Grammy & Dove Award Winner, Gospel Music Hall of Famer John Schlitt to Release First Solo Album of Original Music in 7 Years
NASHVILLE, Tenn. - Legendary rock vocalist, Grammy and Dove Award-winning GMA Hall of Famer John Schlitt is set to unveil his first solo album of original material in seven years, and the project is proving to be well worth the wait for fans of the man GospelMusicChannel.com (now uptv.com) has called "the best rock singer in Christian music history."
GO, an eleven-song collection of sanctified rock 'n' roll, was offered as a limited digital pre-release through Schlitt's website in December 2019, and the project's official digital and physical CD release is set for February 28, 2020. GO will be available for sale from 4K Records through iTunes, Amazon, and other digital media outlets. Fans can pre-order the project now from schlittshop.com.
Whether delivered digitally or physically, one thing is unmistakable--GO will move you.
In an unusual move, the project--although a 2020 release--was tapped in pre-release as one of the Top 10 Albums of 2019 by Classic Christian Rock Magazine, which extols the project's sweet melodies, direct lyrics, and Schlitt's seemingly ageless vocal prowess. GO joins chart-toppers and fan favorites on CCR's 2019 "Best Of" list, including projects by Newsboys, Michael Sweet, David & the Giants, and Guardian's Jamie Rowe.
Schlitt's vocals have arguably never been in better form. With production and engineering by Dan Needham, John Lawry, and Mark Lee Townsend, combined with savvy songwriting collaborations with the likes of Needham, Lawry, Townsend, Jerry McPherson, Scott Bernard, Jeff King, Scott Faircloff, Ryan Horn, and Chuck Anderson, and A-list musicianship from some of Nashville's finest, GO is a tour de force of straight-up, spiritually astute rock 'n' roll. It's the kind of album that sounds great the first time through, then gets better each time you listen to it.
The title track eases you into the groove, with a deceptive acoustic guitar and bongo line that builds in intensity, with the not-so-subtle message to get up and do something. "As Christians, we have been sitting around for too long," Schlitt declares. "We are blessed, but with blessings come responsibility. What is God calling you to do? Do it!"

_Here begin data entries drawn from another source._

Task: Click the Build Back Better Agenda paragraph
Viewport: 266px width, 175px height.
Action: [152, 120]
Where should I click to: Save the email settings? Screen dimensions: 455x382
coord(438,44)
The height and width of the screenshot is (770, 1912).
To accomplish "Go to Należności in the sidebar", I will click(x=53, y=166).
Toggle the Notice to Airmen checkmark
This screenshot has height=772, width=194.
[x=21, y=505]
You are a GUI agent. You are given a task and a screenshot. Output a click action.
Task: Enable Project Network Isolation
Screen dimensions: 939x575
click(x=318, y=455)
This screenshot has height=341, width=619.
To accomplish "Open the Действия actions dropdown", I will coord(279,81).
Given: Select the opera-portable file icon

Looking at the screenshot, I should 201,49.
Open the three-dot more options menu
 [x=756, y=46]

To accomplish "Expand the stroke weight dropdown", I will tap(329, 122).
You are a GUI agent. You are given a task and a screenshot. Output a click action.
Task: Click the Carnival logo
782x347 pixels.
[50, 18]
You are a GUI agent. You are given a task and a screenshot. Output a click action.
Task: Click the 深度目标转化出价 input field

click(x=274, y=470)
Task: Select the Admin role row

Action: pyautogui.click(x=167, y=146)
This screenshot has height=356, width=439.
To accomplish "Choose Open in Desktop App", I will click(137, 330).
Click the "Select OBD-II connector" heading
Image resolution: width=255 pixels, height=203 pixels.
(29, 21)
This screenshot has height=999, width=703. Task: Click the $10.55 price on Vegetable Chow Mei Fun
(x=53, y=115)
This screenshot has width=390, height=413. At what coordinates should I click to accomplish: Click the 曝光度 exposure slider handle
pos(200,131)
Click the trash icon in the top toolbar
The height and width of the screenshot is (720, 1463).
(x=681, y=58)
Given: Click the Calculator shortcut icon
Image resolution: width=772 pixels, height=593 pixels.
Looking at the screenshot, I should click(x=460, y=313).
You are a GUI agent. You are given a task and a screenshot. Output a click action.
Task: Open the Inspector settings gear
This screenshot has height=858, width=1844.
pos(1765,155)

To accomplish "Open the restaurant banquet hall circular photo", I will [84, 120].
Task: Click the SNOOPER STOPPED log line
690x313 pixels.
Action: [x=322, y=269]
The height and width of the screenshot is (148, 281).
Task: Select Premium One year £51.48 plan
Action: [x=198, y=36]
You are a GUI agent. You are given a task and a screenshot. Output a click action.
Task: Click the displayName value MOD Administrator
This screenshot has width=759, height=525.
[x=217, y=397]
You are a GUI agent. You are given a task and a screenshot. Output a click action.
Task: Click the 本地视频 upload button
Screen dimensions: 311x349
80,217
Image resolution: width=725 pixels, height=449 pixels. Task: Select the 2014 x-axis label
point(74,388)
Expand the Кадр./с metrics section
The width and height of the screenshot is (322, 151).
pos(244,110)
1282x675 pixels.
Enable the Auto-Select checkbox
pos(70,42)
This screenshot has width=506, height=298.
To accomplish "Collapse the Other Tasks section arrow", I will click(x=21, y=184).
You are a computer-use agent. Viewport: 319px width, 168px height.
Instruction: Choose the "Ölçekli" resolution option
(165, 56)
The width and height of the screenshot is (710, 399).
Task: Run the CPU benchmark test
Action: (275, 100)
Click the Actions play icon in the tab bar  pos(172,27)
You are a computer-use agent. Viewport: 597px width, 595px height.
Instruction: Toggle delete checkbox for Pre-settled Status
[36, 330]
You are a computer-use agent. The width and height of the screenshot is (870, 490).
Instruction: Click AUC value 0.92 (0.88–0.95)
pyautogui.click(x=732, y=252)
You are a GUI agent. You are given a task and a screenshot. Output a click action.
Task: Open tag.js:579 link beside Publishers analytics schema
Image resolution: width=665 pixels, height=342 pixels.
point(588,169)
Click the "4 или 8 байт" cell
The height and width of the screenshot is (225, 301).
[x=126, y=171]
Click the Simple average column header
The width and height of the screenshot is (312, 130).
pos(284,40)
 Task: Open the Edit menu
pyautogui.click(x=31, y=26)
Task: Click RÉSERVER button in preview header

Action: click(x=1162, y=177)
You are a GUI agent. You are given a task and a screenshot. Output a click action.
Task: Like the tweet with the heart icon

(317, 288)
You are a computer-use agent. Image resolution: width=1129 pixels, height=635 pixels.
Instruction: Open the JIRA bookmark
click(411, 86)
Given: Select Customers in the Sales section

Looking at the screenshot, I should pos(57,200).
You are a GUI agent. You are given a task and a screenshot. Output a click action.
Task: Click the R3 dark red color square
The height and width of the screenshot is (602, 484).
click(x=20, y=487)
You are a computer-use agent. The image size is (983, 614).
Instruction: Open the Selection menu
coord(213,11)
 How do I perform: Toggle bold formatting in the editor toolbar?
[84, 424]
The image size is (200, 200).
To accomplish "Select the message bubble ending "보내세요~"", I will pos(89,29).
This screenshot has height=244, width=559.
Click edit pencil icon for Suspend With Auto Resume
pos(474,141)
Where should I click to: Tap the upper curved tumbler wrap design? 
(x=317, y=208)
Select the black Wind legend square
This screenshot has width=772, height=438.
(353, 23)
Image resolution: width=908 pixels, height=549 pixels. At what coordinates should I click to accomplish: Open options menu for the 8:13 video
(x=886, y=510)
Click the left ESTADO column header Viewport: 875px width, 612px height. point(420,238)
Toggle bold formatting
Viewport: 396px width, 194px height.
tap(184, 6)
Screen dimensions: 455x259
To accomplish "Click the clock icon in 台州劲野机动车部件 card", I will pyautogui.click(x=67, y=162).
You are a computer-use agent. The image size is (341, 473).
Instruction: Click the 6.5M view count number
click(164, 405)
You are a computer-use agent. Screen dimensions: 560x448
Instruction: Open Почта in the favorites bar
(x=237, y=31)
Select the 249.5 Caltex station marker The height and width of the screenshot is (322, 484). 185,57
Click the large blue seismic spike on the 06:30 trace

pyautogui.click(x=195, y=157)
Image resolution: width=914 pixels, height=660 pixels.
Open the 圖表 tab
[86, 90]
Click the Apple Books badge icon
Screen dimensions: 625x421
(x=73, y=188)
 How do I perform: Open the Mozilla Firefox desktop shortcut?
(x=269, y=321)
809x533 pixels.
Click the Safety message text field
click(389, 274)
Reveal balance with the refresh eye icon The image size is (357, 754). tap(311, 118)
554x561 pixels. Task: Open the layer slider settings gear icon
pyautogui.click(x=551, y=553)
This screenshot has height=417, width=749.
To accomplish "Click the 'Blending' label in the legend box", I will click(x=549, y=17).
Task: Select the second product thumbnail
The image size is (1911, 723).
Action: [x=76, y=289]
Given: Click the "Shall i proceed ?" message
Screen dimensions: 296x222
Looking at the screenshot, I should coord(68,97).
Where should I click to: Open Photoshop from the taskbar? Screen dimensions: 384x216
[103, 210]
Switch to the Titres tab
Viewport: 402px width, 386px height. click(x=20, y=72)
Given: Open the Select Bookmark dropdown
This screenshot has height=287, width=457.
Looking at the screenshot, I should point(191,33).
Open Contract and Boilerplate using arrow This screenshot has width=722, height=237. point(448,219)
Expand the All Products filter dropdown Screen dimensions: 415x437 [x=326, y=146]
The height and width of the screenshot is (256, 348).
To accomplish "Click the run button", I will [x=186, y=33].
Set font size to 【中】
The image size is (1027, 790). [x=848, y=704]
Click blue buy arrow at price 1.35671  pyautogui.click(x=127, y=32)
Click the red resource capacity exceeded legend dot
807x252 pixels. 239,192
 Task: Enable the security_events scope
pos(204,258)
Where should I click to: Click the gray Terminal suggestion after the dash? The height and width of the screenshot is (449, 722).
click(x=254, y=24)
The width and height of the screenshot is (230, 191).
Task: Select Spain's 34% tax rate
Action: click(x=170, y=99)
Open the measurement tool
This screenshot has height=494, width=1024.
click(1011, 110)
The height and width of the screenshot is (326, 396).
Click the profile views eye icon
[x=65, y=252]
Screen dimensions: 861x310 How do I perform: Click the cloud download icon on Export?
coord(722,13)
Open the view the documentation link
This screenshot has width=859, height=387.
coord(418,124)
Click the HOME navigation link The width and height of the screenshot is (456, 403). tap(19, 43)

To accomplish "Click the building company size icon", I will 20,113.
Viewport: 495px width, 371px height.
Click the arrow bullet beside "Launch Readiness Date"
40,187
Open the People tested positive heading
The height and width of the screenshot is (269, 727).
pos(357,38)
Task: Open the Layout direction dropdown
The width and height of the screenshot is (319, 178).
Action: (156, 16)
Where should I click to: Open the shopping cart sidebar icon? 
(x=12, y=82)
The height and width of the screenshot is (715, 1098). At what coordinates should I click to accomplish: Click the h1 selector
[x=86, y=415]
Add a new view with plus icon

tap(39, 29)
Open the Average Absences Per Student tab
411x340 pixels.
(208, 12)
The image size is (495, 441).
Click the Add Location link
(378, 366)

If there was any question about the rock 'n' roll nature of the project, Schlitt answers emphatically on "Feel It," the first single. Thundering toms, driving guitars, and Schlitt's signature grit and gravel vocals undergird the song's clarion call to "have a little faith."
Schlitt struts confidently into classic arena rock territory on "Takin' It Higher," then pulls back on the piano-driven rock ballad, "Fighting the Fight." "Life is a fight," Schlitt muses. "Without Christ, you're wasting your time. With Christ, the battle is already won. You just have to go forward and do what God's put on your heart to do."
Fuzzy distortion and a techno vibe enhance "Just Let Go," a thumping, Beach Boys-esque rocker with a message of trusting God when you can't see the next step. The tune segues effortlessly into the loopy, cautionary prog-rocker, "Time Keeps Rollin.'" Then, Schlitt proves he can groove with best of them on the Motown-inspired "Where Would I Be," that will have you wondering if the California Raisins are singing background vocals. "'Where Would I Be' is just one of those songs I've always wanted to do," Schlitt grins. "The music style is fun and the title says it all."
"Find a Way," which finds Schlitt exploring the softer side of acoustic rock 'n' roll, is a song that would not feel out of place on a Crosby, Stills & Nash album. Ripped-from-the-headlines lyrics, thudding drums, tasty electric guitar licks, and passionate vocals underscore the in-your-face message of "Fake News."
If Stallone ever decides to do another Rocky movie, "Let's Go" could easily be the theme song. "Are you fighting for truth or illusion?" Schlitt wails. "I am a fighter on my way / There is no time to hesitate. / Let's go!"
Schlitt closes the project with a playful bonus track, "Not Dead Yet." The singer, whose career has spanned more than half a century, proves he can not only run with the big dogs, he can still compete with the young pups in an industry that is increasingly youth-centric.
Ultimately, GO is a declaration of movement. Sometimes that movement is a forward motion, and sometimes the movement takes a momentary pause as we wait for direction. Either way, GO is not an invitation to sit in our comfort zone and do nothing.
"We're either going forward or idling in expectation of God's direction," Schlitt says. "And when the time comes to go--then we GO!"